9 Comments to Pied Cuckoos and the monsoon: 2009 & 2010

  1. Rajesh Kapadia says:

    May 15th, 2011 at 11:31 am

    Very comprehensively and meticulously done. Being a meteorologist, and a birder, its easy to understatnd, that from the weather point of view, there can be only a very “approximate” relation. I mean, you cannot rule on and totally say the arrival of the pied cuckoo will bring in the SWM tomorrow. Things from the meteorological aspect can change suddenly, like a cyclone or a low pressure system. Sure, the bird has wisdom, and rules out these hardships and arrives earlier if it can.
    Regards, Rajesh.

  2. Sreekanth says:

    May 31st, 2011 at 11:40 am

    Great piece of research. Indicates the kind of interesting work we could do in SeasonWatch too…

    When I looked at the analysis more closely what I understood is that
    1. this only makes the weaker point that the data doesn’t show that first sighting of the Pied Cuckoo is a week or two before the arrival of the monsoon. It doesn’t make the stronger point that the data disproves this (which is typical I guess in most cases?).

    2. Also more points being below the line (Fig. 2) shows that in general the Pied Cuckoo does arrive before the monsoon more often than not. So there is some sense in which it is ordinally true but we cannot establish a cardinal relation. Is that the case? As the monsoon arrived earlier in 2010 expecting that the line joining the dots will move up and to the right is again expecting some kind of a cardinal relation. Ordinally still what matters is whether the dot was to the right or left of the central diagonal line (equating the sighting date to the arrival date). And most dots in either year were below the diagonal line.

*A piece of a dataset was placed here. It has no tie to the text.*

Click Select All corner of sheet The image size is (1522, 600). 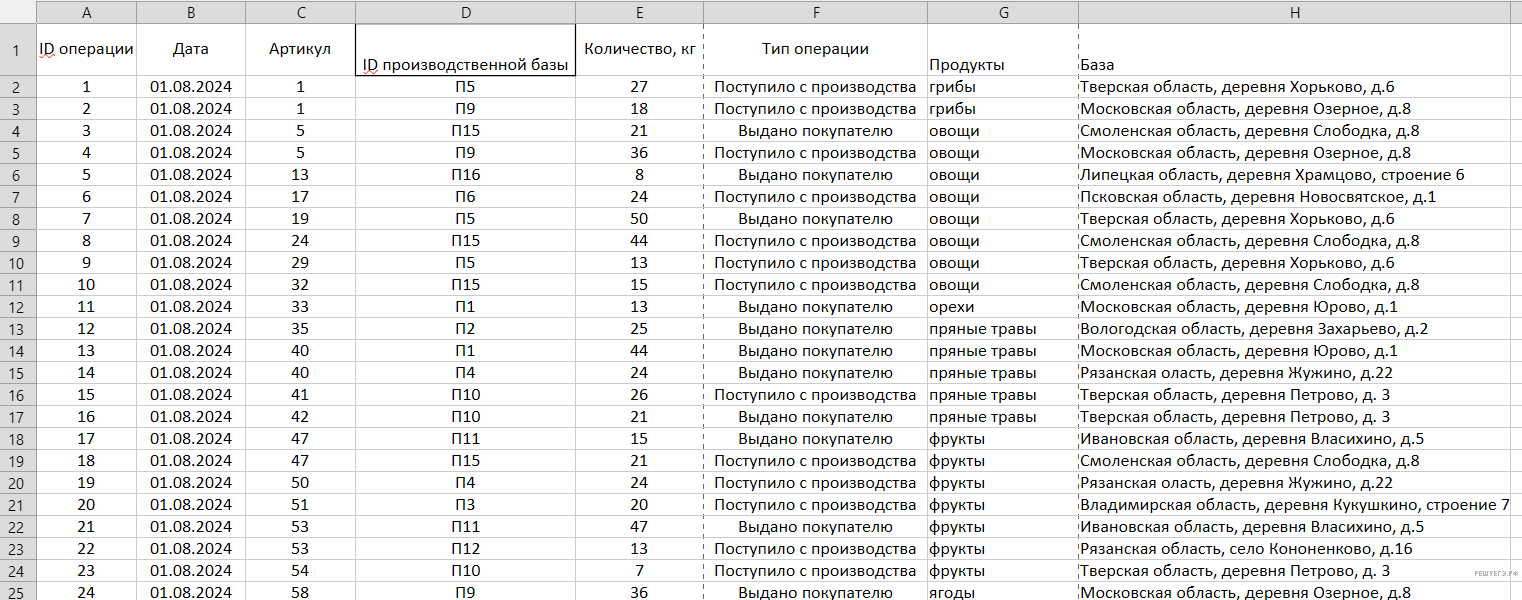click(16, 12)
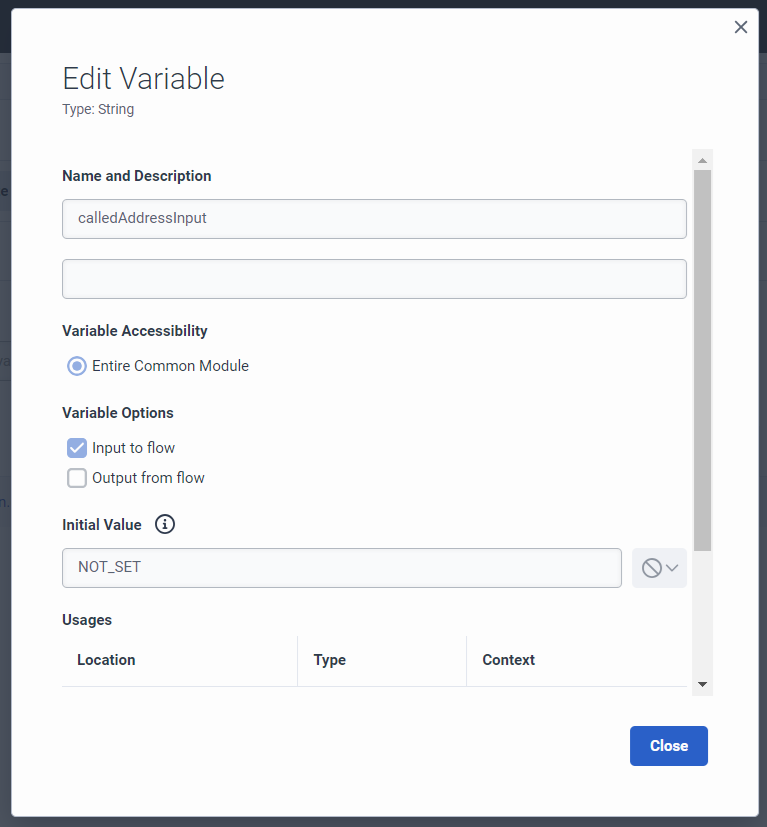Screen dimensions: 767x827
Task: Click the scroll up arrow in the dialog
Action: (702, 160)
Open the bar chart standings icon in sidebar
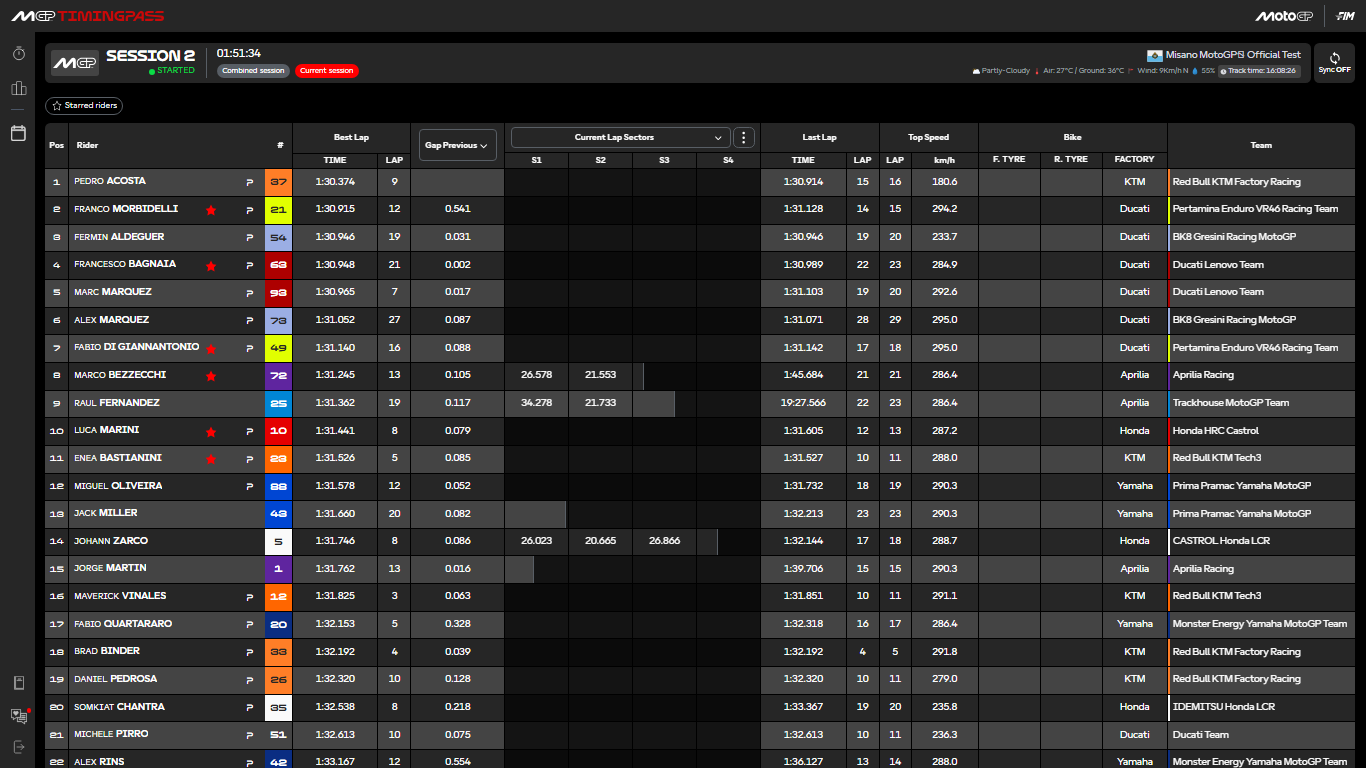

    So from this data, it could be still be true that they continue to arrive before the monsoons. However this does indicate that the sighting seems to be more static and seem unaffected by the monsoon having come later in 2010 than in 2009.

  3. md azam khan says:

    June 1st, 2012 at 8:02 pm

    hi. spotted a pied cuckoo in early april and on 2nd may at (vil) kumera , (mandal) chevella , (dist) ranga reddy about 40 km from hyderabad

  4. Rajeev Shukla says:

    July 9th, 2012 at 4:22 am

    Pied cuckoo is sighted in village Nimchaina Distt- Sitapur on 23-24 June 2012. I was told that it use to come in this season for many years .

  5. snehal dapke says:

    August 21st, 2012 at 6:56 pm

    I want to join migrant watch.Pl allow me

  6. admin says:

    August 22nd, 2012 at 6:11 am

    Dear Snehal, you are very welcome to join. You can sign up at

    We look forward to your participation!


  7. snehal dapke says:

    July 30th, 2013 at 2:25 pm

    pied cuckoo spotted in Suraburdi dist. Nagpur on 27-7-2012

  8. Patrick David says:

    August 1st, 2014 at 10:41 am

    Though the exact timing of the arrival of the cuckoos is not in sync with the arrival of the monsoon, they more or less arrive before the SW monsoon starts. Hence, they can still be called Monsoon birds.

    It would be interesing if you can upload an article about their distribution and habitat in East Africa and what triggers their movement away from East Africa into India

  9. admin says:

    August 1st, 2014 at 3:27 pm

    Good idea! I don’t think that much is known about their movement away from Africa, but will see what we can find. Many thanks — Suhel (for MigrantWatch).